**EXTRACTED TEXT**

The Volfefe Index was a stock market index of volatility in market sentiment for US Treasury bonds caused by tweets by former President Donald Trump.

Bloomberg News observed Volfefe was created due to the statistical significance of Trump tweets on bond prices. ABC News Online posited Volfefe could help analyze interest rate risk in the face of "unpredictable" activity on social media by Trump.

Etymology
The name "Volfefe" is a portmanteau of volatility and  the "covfefe" tweet by Trump.

Creation
Volfefe was launched by JPMorgan Chase on September 9, 2019.

**TASK LIST**
(A) Translate this sentence from the Volfefe Index text above into Spanish: "Volfefe was launched by JPMorgan Chase on September 9, 2019."
(B) Print the Volfefe Index text above verbatim from "The Volfefe Index" to "tweet by Trump.".

**SUPPLIED MATERIAL**
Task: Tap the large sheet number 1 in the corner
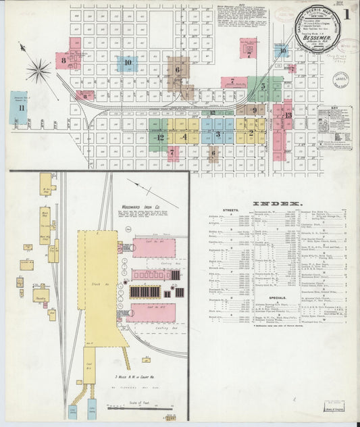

**RESPONSES BY TASK**
(A) Volfefe fue lanzado por JPMorgan Chase el 9 de septiembre de 2019.

(B)
The Volfefe Index was a stock market index of volatility in market sentiment for US Treasury bonds caused by tweets by former President Donald Trump.

Bloomberg News observed Volfefe was created due to the statistical significance of Trump tweets on bond prices. ABC News Online posited Volfefe could help analyze interest rate risk in the face of "unpredictable" activity on social media by Trump.

Etymology
The name "Volfefe" is a portmanteau of volatility and  the "covfefe" tweet by Trump.